L’Udinese adesso vede l’Europa E Pozzo spiega: non vendo i baby
UDINE. Quando il campionato dell’Udinese pareva ormai confinato nel limbo, ecco il rilancio della formazione di Guidolin in ottica Europa League. E tutto questo nel giorno in cui mancava lo squalificato Di Natale. Invece Luis Muriel, calato nel suo habitat ideale di prima punta, ha saputo offrire il meglio di sé, realizzando una doppietta e offrendo a Pereyra l’assist vincente per il terzo gol.
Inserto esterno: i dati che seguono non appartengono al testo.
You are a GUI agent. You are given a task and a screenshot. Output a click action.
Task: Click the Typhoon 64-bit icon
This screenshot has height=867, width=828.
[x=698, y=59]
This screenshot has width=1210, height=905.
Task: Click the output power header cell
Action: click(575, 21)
Sono stati il colombiano e l’argentino i migliori bianconeri a Parma, con radio mercato a volerli già sul piede di partenza a fine campionato verso lidi più prestigiosi e meglio remunerati. E il patron Giampaolo Pozzo ad affrettarsi a sottolineare che i due nella prossima stagione saranno ancora dei punti fermi dell’Udinese. Dichiarazione che alla luce delle esperienze passate può avere valore relativo ma il presente parla comunque di una squadra dalla media età giovanissima rinvigorita dalla dose di esperienza conferita dai più scafati Domizzi, Danilo e Lazzari. Ed ecco allora che a sorprendere, a Parma, è stato anche Zielinski, nazionale Under 21 polacco, che ha interpretato da veterano il ruolo di trequartista a fianco di Pereyra e a sostegno di Muriel.